Something has me all tangled up lately and I am not even sure if I am allowed to justify my fear at this age. You see, I am yet to move away from my parents' home. While living at home into your adult years may be perfectly fine in Russia, it is not, at least in my mind.
I am twenty two as you may already know. While I am fully aware that this is still a relatively youthful age, I can't shake the feeling that I am always being judged as this silly girl who has no aspirations in life, no way of taking care of herself or even has the ability to clothe and feed herself. These are very wrong misconceptions.
The truth is that I have tried many times to move out of home, however each attempt has ended somewhat abruptly before it even began. I am not going to lie, money has had a great hand at my demise as has sickness, but also it has to do with people not wishing to move with me. Up until now I let it be though. I just figured that it was fine, and that it would give me more time to save my pennies and to buy yet another saucepan for the collection of moving out things.
So why has this all flooded back to the surface now? Love. You see, my longterm boyfriend is training to be a pilot. We are all entitled to our dreams and passion and he just happens to be incredibly driven and good at his. He is very supportive of me and my crazy dreams of writing books for a living so who am I to tell him how it is. My agreement to myself was that when his career was ready to take him somewhere far away, that it would be time for me to follow.
While it's not time to completely freak out, quit my job and sell all my belongings on ebay, it is time to start considering the next few months very closely. I don't need to buy new books that I probably will never read, buy clothing I will never wear or waste countless dollars on gourmet delicacies that don't hold enough nutrients. It is the time to make my money and time count for something more than it used to.
But I think it is more than this. I am scared. I have moved before. Three years ago actually. I moved here with my family from Sydney when I was nineteen and I left behind a full life. I had a lot of great friends and I had potential. When I came here it seemed it was all flipped on its head. This place still doesn't feel like home. Maybe I am a little scared that nowhere will ever feel like home again, and that home lies within my mind and how I perceive the universe around me.
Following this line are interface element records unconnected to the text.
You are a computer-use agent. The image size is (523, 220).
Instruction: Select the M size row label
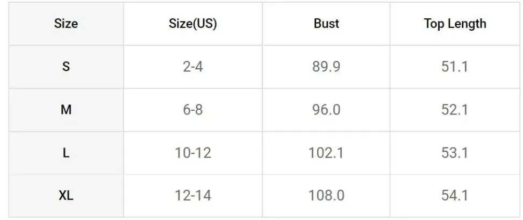point(66,110)
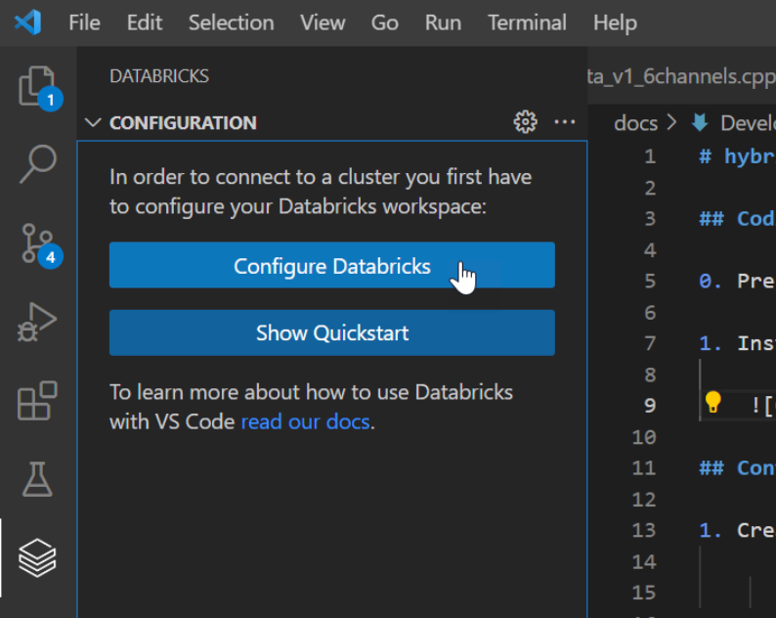Select the Databricks stacked layers icon

pos(37,558)
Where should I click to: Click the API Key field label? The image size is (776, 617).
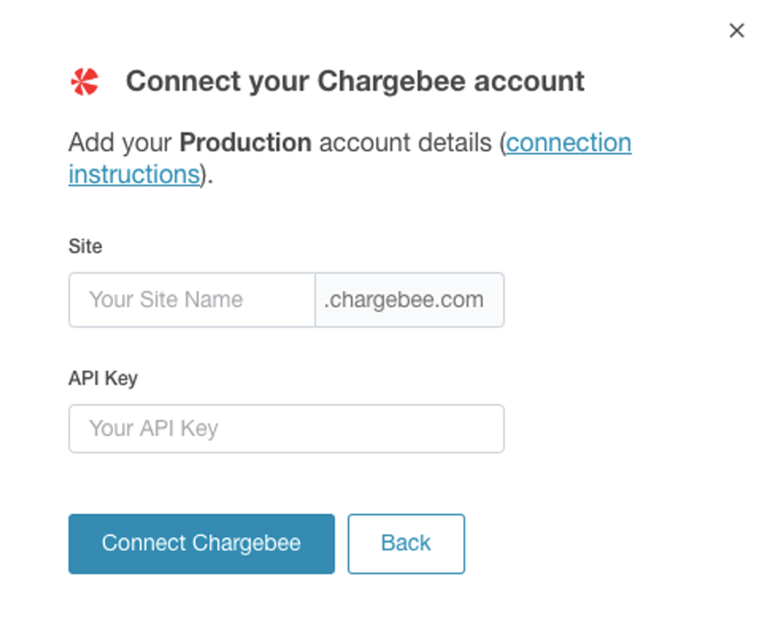pyautogui.click(x=103, y=378)
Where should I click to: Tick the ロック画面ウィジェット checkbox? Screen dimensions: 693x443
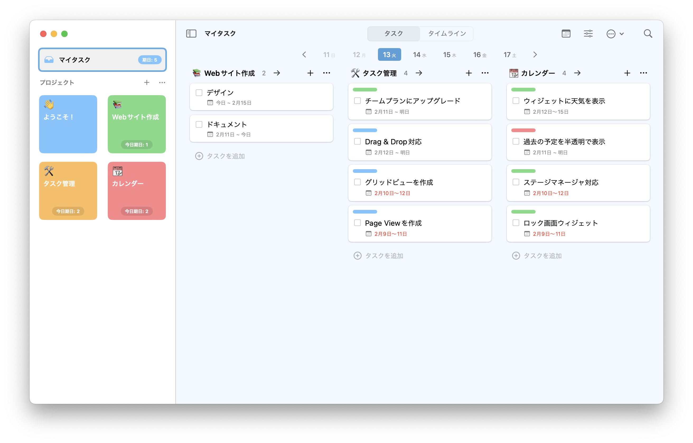point(516,223)
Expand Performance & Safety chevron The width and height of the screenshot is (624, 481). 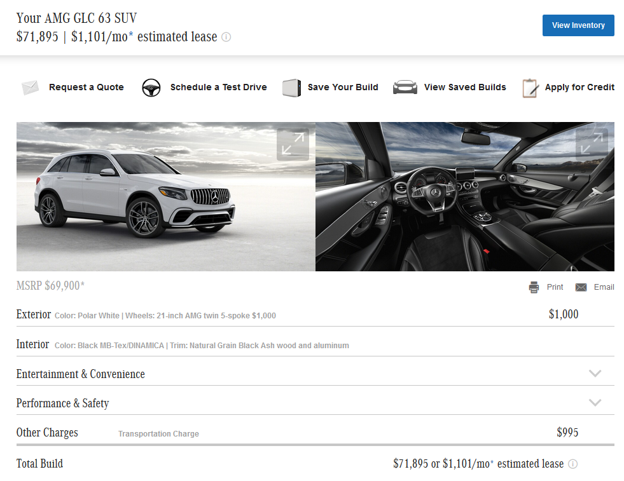click(595, 403)
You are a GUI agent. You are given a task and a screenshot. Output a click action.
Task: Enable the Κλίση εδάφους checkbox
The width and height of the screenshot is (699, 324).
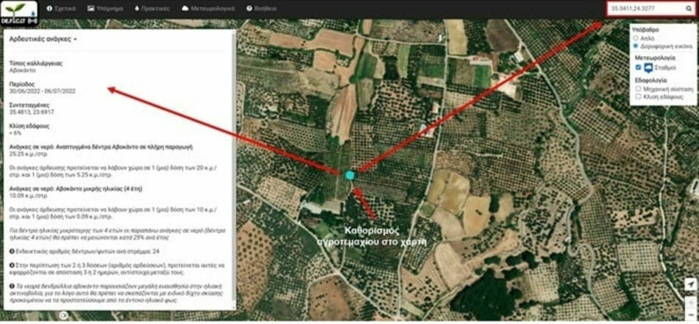(638, 96)
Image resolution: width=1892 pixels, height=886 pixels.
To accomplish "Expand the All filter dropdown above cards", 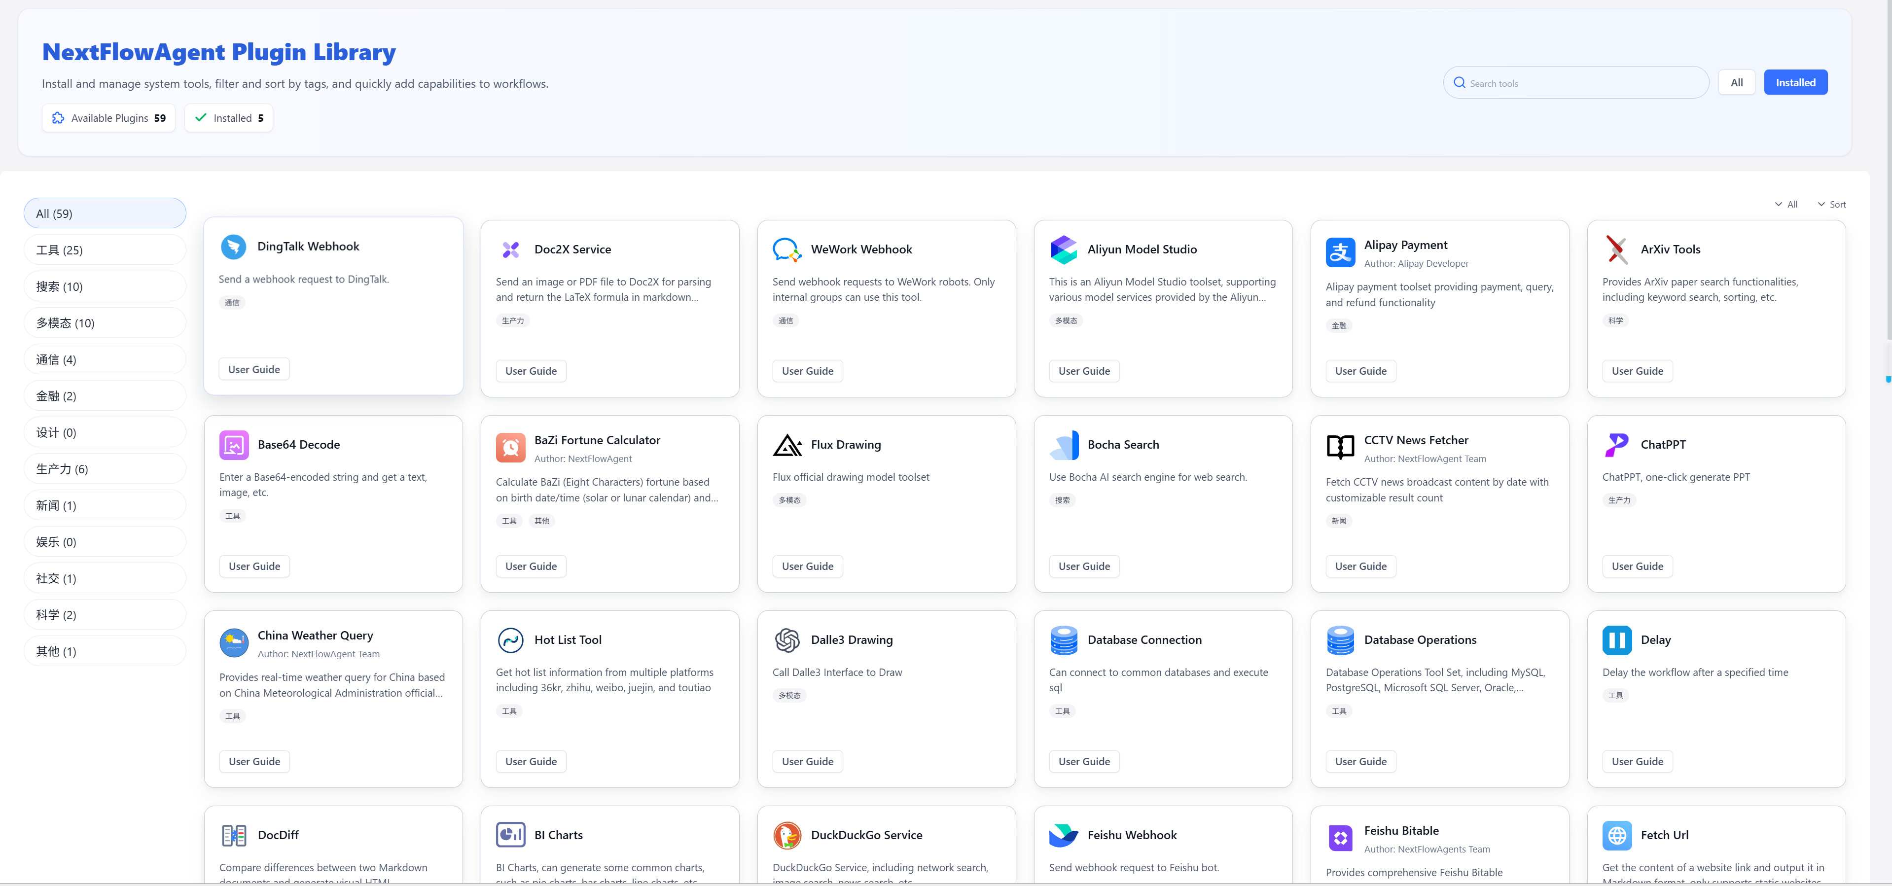I will tap(1786, 205).
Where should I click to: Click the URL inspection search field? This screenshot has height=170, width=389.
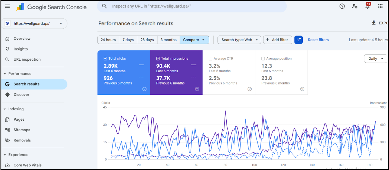(x=191, y=6)
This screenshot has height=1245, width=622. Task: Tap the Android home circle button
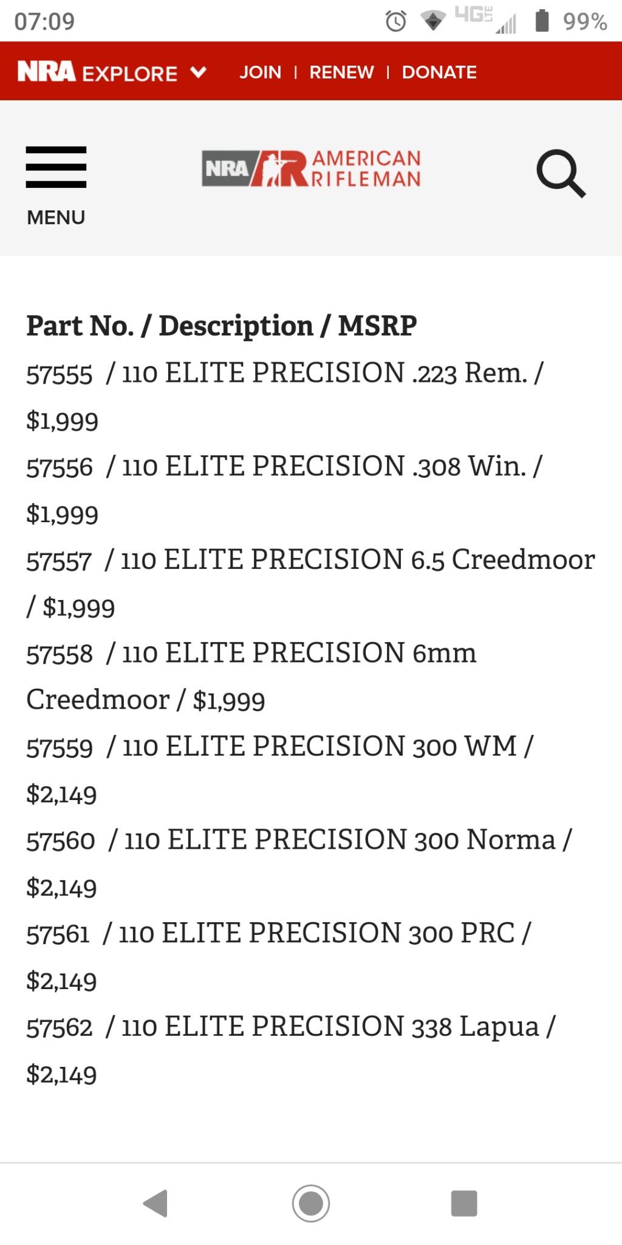click(x=311, y=1203)
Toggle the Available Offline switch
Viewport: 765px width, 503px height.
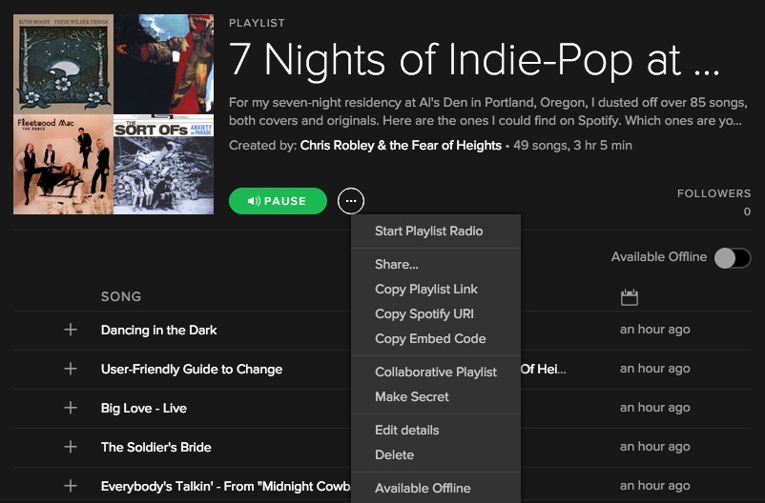tap(732, 257)
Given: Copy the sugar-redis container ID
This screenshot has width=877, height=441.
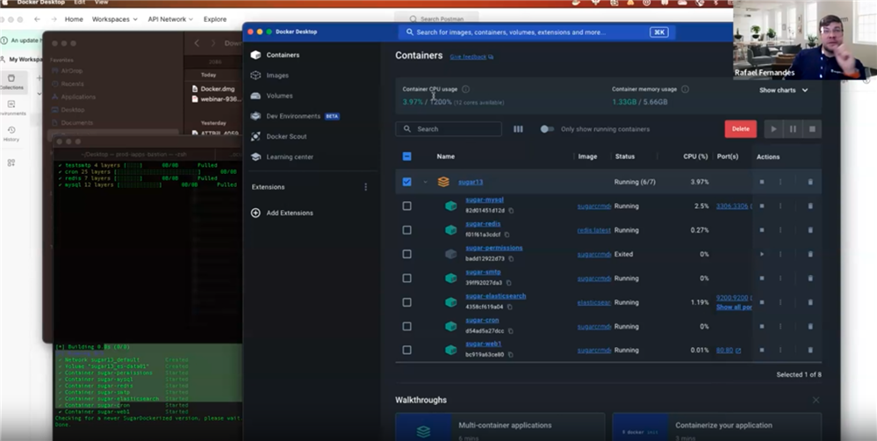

I want this though. I feel this town has served its purpose for me. I have learnt lessons through the people I have associated with and I know who I will miss. I will miss my family, and the individuals who I have came to place at a level of importance so high that I would consider them family. It is the fear of the unknown and the fear of losing those I love that is holding me here. For once in my life, I think I need to vote against familiarity and choose to push myself. It is the only way to truly live.
However, as much as I am fearful, I am also elated to begin the next chapter of my life, of our lives. As a live-in couple. We will learn things about each other; strange little things like how many sugars we take in our coffee (mine, not his, he hates coffee) or if he sings in the shower. I guess the future is full of potential and we can either sit by the side lines, scared of the unknown or we can embrace it and be all that we can be, but more.